Mistakes by claims professionals were the most common reason for enforcement actions taken against U.S. property and casualty insurers in 2018, taking the No. 1 and No. 2 spot on a top ten list issued by the Wolters Kluwer consulting firm.
In fact, five of the 10 top reasons documented by Wolters Kluwer involved errors in claims handling. The Boston-based compliance consulting firm reviewed every market conduct examination and enforcement action taken by state regulators in 2018, said Senior Compliance Counsel Kathy Donovan. The number of individual citations examined numbered in the hundreds, she said.
“The claims area is one combined area that has many moving parts, many individual timeframes — timeframes that aren’t necessarily the same from state to state,” Donovan said. “So it’s no surprise at all that once again failure to acknowledge claims, investigate or deny claims, within specific time frames in the states certainly takes the top spot for the exam process for 2018.”
In order of frequency, the claims-related mistakes that prompted sanctions by insurance regulators were for:
- Failure to acknowledge, pay, investigate or deny claims within specified timeframes.
- Failure to provide required disclosures in claims processing.

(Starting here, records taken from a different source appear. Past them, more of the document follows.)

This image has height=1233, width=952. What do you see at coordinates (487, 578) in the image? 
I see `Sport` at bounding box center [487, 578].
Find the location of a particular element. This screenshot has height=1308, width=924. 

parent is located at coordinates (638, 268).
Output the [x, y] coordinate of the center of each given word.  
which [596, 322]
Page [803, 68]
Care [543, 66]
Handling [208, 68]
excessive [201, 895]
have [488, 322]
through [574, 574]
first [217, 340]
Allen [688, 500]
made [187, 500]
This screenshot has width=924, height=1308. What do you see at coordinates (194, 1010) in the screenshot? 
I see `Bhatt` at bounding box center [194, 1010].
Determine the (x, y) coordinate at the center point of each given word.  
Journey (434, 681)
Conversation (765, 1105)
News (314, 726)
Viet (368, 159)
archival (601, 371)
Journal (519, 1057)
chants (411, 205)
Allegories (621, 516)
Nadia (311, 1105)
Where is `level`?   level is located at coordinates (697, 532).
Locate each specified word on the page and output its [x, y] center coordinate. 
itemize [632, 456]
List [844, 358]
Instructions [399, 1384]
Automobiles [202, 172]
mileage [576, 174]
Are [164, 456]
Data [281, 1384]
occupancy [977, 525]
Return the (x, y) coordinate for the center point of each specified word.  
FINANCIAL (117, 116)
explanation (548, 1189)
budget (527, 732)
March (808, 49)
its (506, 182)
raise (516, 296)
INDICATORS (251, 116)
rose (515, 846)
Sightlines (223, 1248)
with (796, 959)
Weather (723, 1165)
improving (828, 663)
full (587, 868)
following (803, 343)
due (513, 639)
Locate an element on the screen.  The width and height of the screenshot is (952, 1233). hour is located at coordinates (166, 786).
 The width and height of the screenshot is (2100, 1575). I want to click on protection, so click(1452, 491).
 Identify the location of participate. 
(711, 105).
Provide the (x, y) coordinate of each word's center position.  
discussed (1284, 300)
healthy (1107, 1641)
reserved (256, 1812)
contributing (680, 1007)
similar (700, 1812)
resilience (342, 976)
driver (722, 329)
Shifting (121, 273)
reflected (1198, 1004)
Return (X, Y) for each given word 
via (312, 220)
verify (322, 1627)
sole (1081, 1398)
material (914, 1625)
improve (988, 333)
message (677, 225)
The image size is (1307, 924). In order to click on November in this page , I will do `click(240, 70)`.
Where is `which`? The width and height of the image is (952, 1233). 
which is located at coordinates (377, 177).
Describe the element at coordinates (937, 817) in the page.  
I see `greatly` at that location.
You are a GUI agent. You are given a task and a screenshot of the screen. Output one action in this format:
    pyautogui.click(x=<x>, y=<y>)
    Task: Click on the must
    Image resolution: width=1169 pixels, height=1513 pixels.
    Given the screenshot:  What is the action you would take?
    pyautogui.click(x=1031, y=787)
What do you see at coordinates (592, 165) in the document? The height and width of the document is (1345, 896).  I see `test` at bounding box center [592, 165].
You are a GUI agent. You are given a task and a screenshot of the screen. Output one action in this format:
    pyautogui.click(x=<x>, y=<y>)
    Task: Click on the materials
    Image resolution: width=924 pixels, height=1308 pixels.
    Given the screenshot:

- Failure to issue correct payments or proper denial notices.
- Failure to process total loss claims properly.
- Improper/Incomplete documentation of claim files.
Donovan said during a telephone interview that for property and casualty insurers, the commercial auto, personal auto, workers’ compensation and homeowner’s lines drew the most enforcement actions. She said in personnel auto, several states have passed strict notice requirements, especially for claims involving total loss. In workers’ comp, states enforce strict deadlines to ensure that injured workers receive wage-loss benefits.
Donovan said many state insurance departments do not use market conduct examinations but use an informal process to deal with complaints. Other states — most notably California — perform dozens of market conduct exams each year.
Not surprisingly, California was also the location for several of the examples that Donovan mentioned when discussing the findings of Wolters Kluwer’s review during a webinar.
The review found six instances where the California Department of Insurance cited an insurer for failing to disclose all benefits available under a policy or explain the coverage, time limits, and other policy provisions, Donovan said. Also in California, citations were issued because the insurer did not notify claimants that the driver of an insured vehicle was determined to be principally at fault.
“I see this year in and year out as a criticism in California automobile exams,” Donovan said.
New Jersey was the source of some other examples given. In one instance, a carrier had failed to notify a claimant that coverage for a rental vehicle was available. The carrier protested, saying that it informs only its own policyholders if rental coverage is available, but the state examiner said there are no exceptions to the statute.
New Jersey also demands a thorough claim file. Donovan aid one insurer was cited because its adjuster had not included emails concerning the claim in the file. The adjuster countered that the documentation was available within the company’s email server, but the examiner said all of the relevant documents must be in the file.
Another issue cited by New Jersey regulators was examiners putting blank templates of required notices in to the claim file with blanks where the necessary information should have been filled in. Donovan said the examiner found that to be a violation because there was no evidence that the required notice had been sent.
Donovan said she hopes insurance carriers take note of the findings so they can improve their compliance systems. “It helps insurance companies understand the operational challenges that other companies in their lines of business are suffering,” she said.